How to set up a Node.js development environment on an iPad using Google Cloud Platform

I wanted to use some idle time during my holidays to work on a Node.js app that I‘ve been playing with for a while. As I only brought my iPad, I had to figure out how to set up a development environment on this machine. My conclusion: It isn‘t the most comfortable way to write code, but it works. Here is how I did it:

Due to iOS restrictions, there is no way to run Node.js on an iPad, which means I had to use the iPad as a terminal to work on a cloud server.

Spin up a development server

As I‘m deploying the app on Google Cloud Platform (GCP) anyways, I simply used Google‘s Node.js application runtime template to spin up a development server in a Google Compute Engine instance. There are similar templates for other cloud providers, so feel free to use AWS, DigitalOcean, or whatever service you prefer.

Connect via SSH

Once the instance is booted, you need to connect with the server via SSH. Prompt by Panic, Inc. is my SSH client of choice on iOS. Within Prompt, generate a SSH key and copy the public key to the clipboard. In the GCP concole, go to Compute Engine > Metadata > SSH Keys and add the SSH key by pasting it from the clipboard, followed by a space and the username you want to use to connect to the server. If needed, check out the GCP documentation on that matter.

Now copy the external IP assigned to the cloud server and add a connection in Prompt, using the IP as well as the username and the key you created earlier.

Prompt app on iPad

Update NPM and Node.js

Update NPM to the latest version:

sudo npm install npm@latest -g

Update Node.js to the latest version

sudo npm install -g n && sudo n latest

Connect the development server to GitHub

In order to be able to check out your code repository from GitHub onto the development server, create a SSH key on the cloud server (see the GitHub documentation for details).

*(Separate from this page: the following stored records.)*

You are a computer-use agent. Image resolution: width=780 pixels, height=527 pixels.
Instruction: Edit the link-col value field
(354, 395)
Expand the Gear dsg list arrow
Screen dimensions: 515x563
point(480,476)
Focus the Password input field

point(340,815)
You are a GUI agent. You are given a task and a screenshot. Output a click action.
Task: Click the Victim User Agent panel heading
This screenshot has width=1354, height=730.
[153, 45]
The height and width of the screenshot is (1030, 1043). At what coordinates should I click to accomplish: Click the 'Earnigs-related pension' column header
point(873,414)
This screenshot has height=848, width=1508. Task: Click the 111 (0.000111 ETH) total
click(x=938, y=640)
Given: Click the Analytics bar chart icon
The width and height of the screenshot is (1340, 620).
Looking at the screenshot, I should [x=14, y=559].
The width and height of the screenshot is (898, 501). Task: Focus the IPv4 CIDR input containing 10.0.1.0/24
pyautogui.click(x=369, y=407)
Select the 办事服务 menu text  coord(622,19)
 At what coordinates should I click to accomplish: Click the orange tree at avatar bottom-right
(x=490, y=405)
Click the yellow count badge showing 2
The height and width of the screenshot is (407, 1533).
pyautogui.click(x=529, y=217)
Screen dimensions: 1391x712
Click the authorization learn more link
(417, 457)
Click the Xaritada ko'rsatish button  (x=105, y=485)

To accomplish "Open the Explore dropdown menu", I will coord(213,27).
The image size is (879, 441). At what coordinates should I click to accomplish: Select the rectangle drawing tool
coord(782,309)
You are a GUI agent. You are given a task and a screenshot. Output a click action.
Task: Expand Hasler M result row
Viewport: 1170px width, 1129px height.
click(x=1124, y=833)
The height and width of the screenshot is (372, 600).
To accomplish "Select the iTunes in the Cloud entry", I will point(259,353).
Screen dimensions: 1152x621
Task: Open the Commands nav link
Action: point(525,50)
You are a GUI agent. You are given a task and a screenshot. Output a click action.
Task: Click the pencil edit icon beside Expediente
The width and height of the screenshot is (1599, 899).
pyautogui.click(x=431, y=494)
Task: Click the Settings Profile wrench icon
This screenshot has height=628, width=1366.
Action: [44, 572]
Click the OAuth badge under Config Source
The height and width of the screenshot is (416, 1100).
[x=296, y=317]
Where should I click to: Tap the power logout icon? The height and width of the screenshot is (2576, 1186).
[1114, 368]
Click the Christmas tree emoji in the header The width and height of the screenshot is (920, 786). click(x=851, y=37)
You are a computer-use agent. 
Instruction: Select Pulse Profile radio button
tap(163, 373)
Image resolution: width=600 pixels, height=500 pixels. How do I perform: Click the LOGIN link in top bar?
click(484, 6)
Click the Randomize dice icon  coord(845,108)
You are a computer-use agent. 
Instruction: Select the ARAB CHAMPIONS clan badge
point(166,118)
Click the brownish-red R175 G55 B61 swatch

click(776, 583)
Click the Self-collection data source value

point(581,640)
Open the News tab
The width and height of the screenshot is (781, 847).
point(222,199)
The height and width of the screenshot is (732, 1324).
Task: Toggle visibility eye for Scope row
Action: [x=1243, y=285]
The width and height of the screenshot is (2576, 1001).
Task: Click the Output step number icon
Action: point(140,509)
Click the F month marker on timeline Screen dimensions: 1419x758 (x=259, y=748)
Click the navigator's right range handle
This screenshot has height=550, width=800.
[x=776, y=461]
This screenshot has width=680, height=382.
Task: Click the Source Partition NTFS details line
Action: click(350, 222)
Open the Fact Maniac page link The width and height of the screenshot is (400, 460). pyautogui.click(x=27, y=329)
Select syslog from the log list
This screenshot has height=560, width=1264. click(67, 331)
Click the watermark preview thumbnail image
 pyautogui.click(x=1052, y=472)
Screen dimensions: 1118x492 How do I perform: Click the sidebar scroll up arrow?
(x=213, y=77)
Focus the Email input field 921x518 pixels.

ssh-keygen -t rsa -b 4096 -C “your_email@example.com”

Copy the newly created SSH key, for example by opening the generated key file. I used Coda (also from Panic, Inc.) to connect to the server (using the same IP, username and key that I used in Prompt) and access the key file, because I‘m also using Coda to do all the coding on my iPad.

Coda app on iPad

Once the SSH key is copied, add it to your SSH keys in GitHub. Now you can clone your GitHub repository onto the development server:

git clone git@github.com:<user>/<repository>.git

Now you can run your Node.js app and make changes (e.g. by using Coda to connect to the server and editing the files). Before committing your changes back to GitHub, you need to set your identity in Git:

git config – global user.email „you@example.com“
git config – global user.name „Your Name“

Access your Node.js app

If you‘re developing a Node.js app, your development server will probably run on port 3000 which is not accessible on the GCP network by default. In order to access the app from your iPad, you need to create a firewall rule in GCP:

Within the GCP console go to VPC Network > Firewall Rules and create a new firewall rule with the following parameters:

  • Direction of Traffic: Ingress
  • Action on Match: Allow
  • Source: 0.0.0.0/0
  • Protocols and Ports: tcp:3000
  • Target Tag: nodejs-tcp-3000

Of course you need to assign the corresponding network tag (nodejs-tcp-3000) to the VM instance running your development server. Now you should be able to access your Node.js app from your iPad, e.g. by using Safari.

Does it work? Does it make sense?

Well, my conclusion is that yes, it is definitely possible to develop a Node.js app from an iPad. It is, however, not very convenient and in my opinion only makes sense for minor changes or some app maintenance. Here are some limitations that I came across so far and that are really impacting my development productivity on iPad:

  • I‘m using the Atom editor when developing on my Mac and I really like to see the lines of code highlighted that changed in comparison to the latest Git commit. Coda is a great code editor for the iPad, but it (obviously) falls short in comparison to full blown editors on the Mac like Atom or VS Code.
  • When doing web development, it‘s crucial to have access to an inspection tool like the Chrome DevTools in Google Chrome. To my knowledge, there is no possibility to access a console or inspect the DOM in Safari on iPad.